Research demonstrated that Maxisorp plates were superior to biotin-coated plates for detecting low concentrations of anti-EIF3A autoantibodies . The optimal coating concentration was approximately 80 ng/well, and pre-treatment of serum samples with albumin-removal resin followed by 50-fold dilution in protein-free blocking buffer improved assay performance .

How might single-cell analysis techniques enhance our understanding of EIF3E expression heterogeneity in cancer?

Single-cell analysis offers powerful approaches to explore EIF3E expression heterogeneity in cancer contexts:

• Single-cell RNA sequencing (scRNA-seq): Enables characterization of EIF3E expression patterns at transcriptional level across individual cells within tumors

• Mass cytometry (CyTOF): Allows simultaneous detection of EIF3E protein along with numerous other cancer markers at single-cell resolution

• Spatial transcriptomics: Provides information on EIF3E expression while preserving spatial context within the tumor microenvironment

• Live-cell imaging: Permits real-time monitoring of EIF3E dynamics in living cancer cells

• Multi-omics integration: Combines single-cell transcriptomics, proteomics, and epigenomics data to provide comprehensive insights

These approaches could reveal distinct cancer cell subpopulations with differential EIF3E expression patterns, potentially identifying therapy-resistant clones or cells with enhanced metastatic potential.
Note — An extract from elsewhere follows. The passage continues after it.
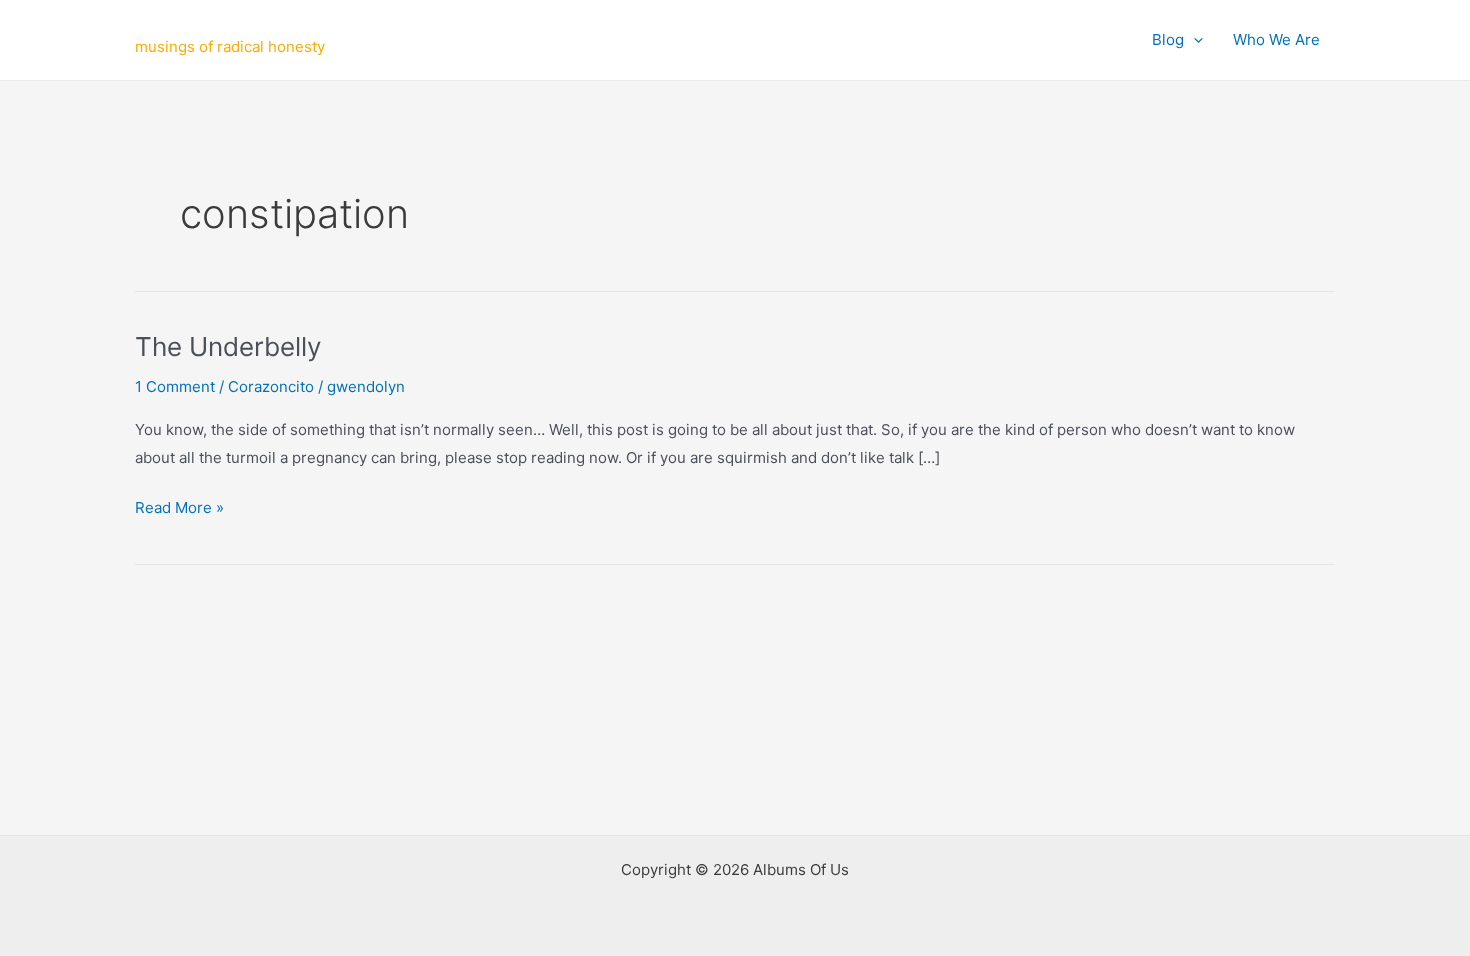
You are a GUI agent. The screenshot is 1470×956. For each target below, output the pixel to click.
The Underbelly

Such insights could lead to improved cancer classification, prognostication, and treatment selection.

What are the potential applications of EIF3E/EIF3A antibodies in therapeutic development?
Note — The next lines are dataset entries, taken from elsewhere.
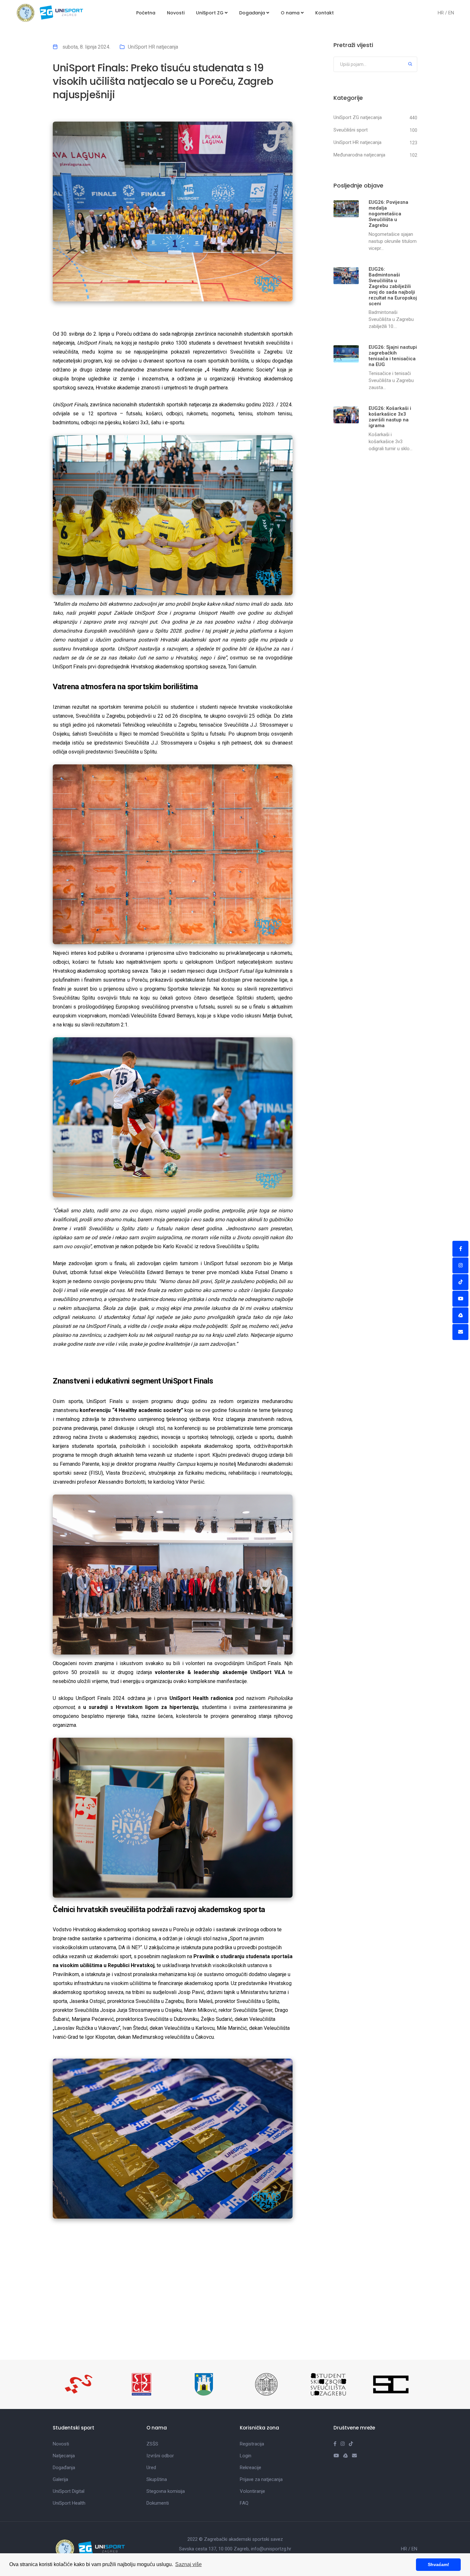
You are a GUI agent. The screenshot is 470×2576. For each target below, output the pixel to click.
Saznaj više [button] (188, 2564)
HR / (443, 13)
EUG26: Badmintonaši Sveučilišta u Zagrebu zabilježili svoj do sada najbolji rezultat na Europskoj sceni (393, 286)
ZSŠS (152, 2444)
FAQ (244, 2503)
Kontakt (324, 13)
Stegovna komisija (165, 2491)
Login (245, 2456)
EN (451, 13)
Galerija (60, 2479)
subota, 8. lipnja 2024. (85, 47)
Beyond their diagnostic applications, EIF3E/EIF3A antibodies present several potential therapeutic avenues:

• Antibody-drug conjugates (ADCs): Utilizing anti-EIF3E antibodies to deliver cytotoxic payloads specifically to cancer cells with elevated EIF3E expression

• CAR-T cell therapy: Developing chimeric antigen receptor T cells targeting EIF3E-overexpressing cancer cells

• Functional blockade: Employing antibodies that inhibit EIF3E/EIF3A function in protein synthesis initiation

• Combination therapies: Using EIF3E/EIF3A targeting in conjunction with established cancer therapies

• Cancer stem cell targeting: Developing approaches to target EIF3E-expressing cancer stem cells that drive tumor progression

The research highlighting EIF3A as "a novel anticancer drug target" supports the therapeutic potential of targeting these translation initiation factors . The elevated expression of EIF3A in HCC and other cancers provides a rationale for exploring these therapeutic approaches, particularly for cancers with limited treatment options.

How can multi-omics approaches integrate EIF3E/EIF3A data to improve cancer diagnostics?
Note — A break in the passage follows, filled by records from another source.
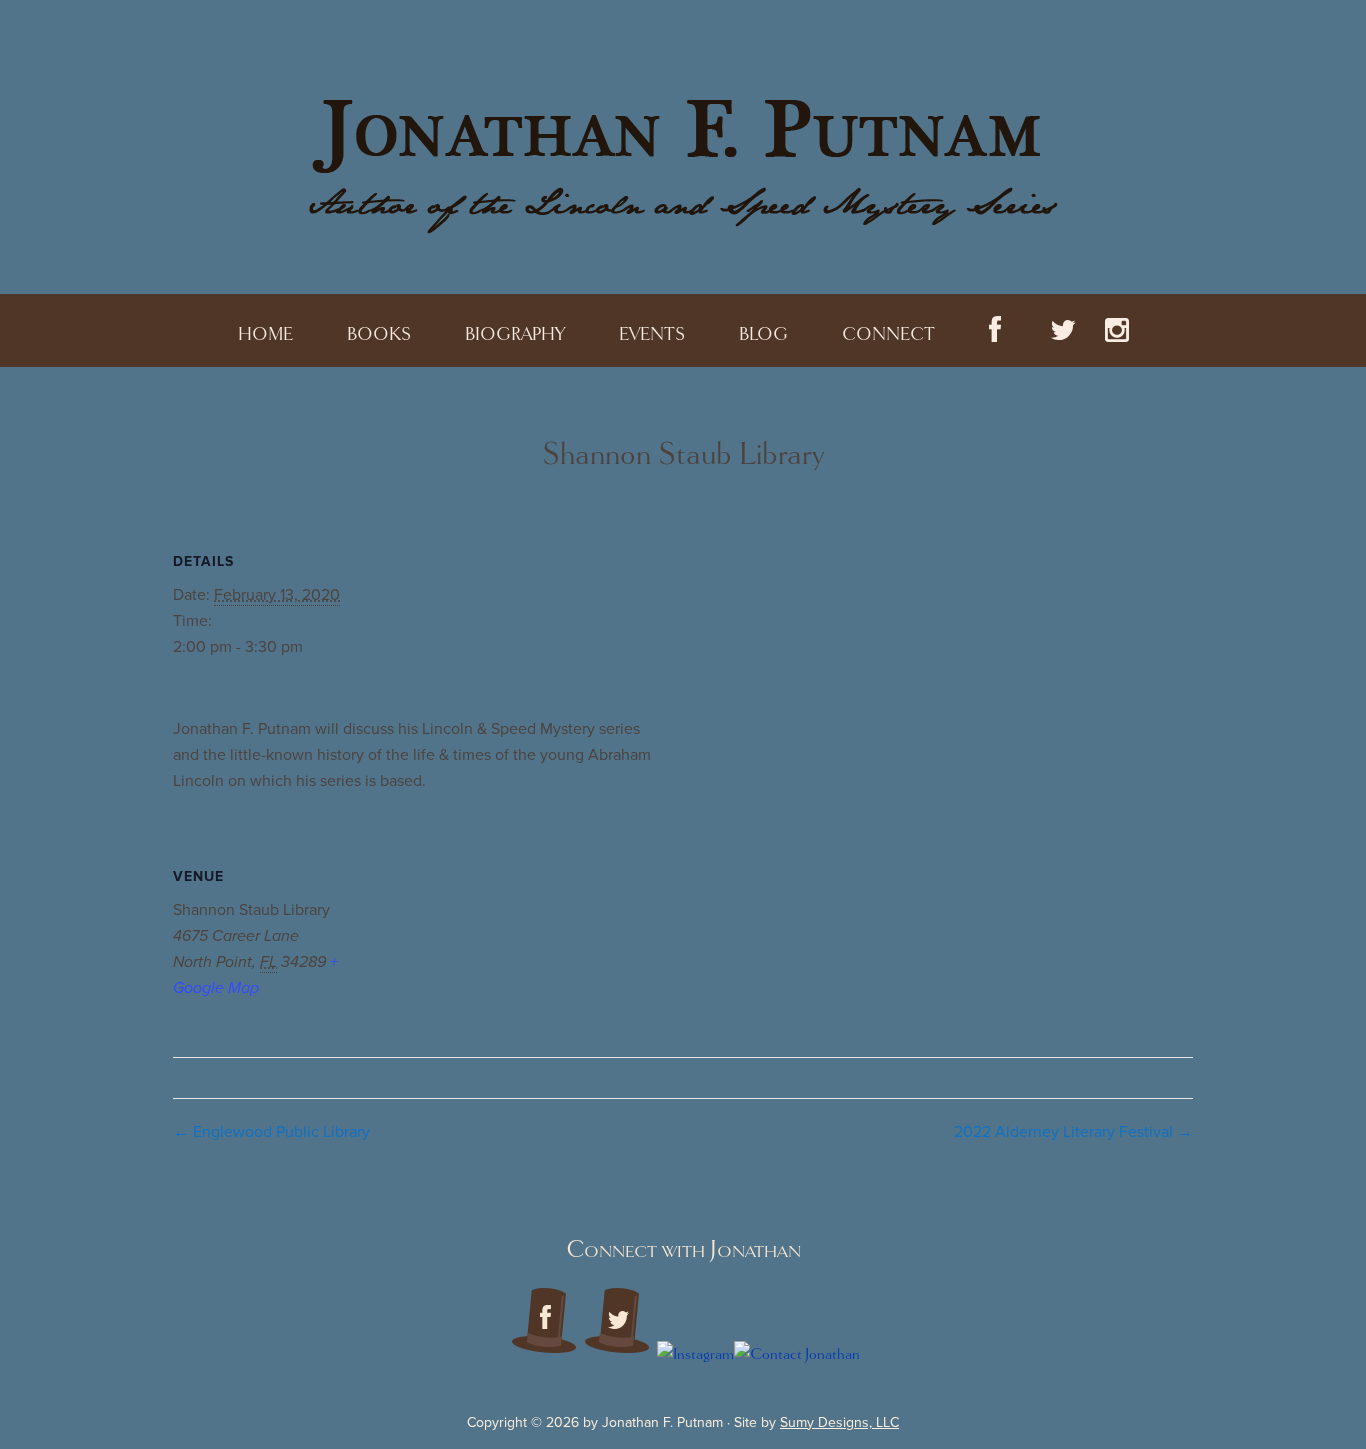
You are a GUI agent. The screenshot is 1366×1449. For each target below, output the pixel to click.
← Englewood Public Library (271, 1132)
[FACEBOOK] (995, 330)
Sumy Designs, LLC (839, 1422)
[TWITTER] (1053, 330)
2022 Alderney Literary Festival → (1073, 1132)
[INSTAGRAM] (1117, 330)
Multi-omics integration offers comprehensive insights by combining EIF3E/EIF3A data across biological levels:

• Integrative analysis pipeline: Develop computational frameworks that integrate genomic, transcriptomic, proteomic, and autoantibody data related to EIF3E/EIF3A

• Network biology approaches: Map EIF3E/EIF3A interactions within protein-protein interaction networks and signaling pathways

• Machine learning algorithms: Apply advanced algorithms to identify multi-omics signatures that enhance diagnostic accuracy

• Longitudinal profiling: Track changes in EIF3E/EIF3A expression and autoantibody levels over disease progression

• Population-scale analysis: Examine EIF3E/EIF3A variations across diverse patient populations to identify subgroup-specific biomarkers

Research has already demonstrated the value of combinatorial approaches, showing that simultaneous detection of anti-EIF3A autoantibody with other HCC biomarkers, including alpha-fetoprotein, improved diagnostic sensitivity from 79.4% to 85% . This supports the potential of integrated multi-marker panels for enhanced cancer diagnosis.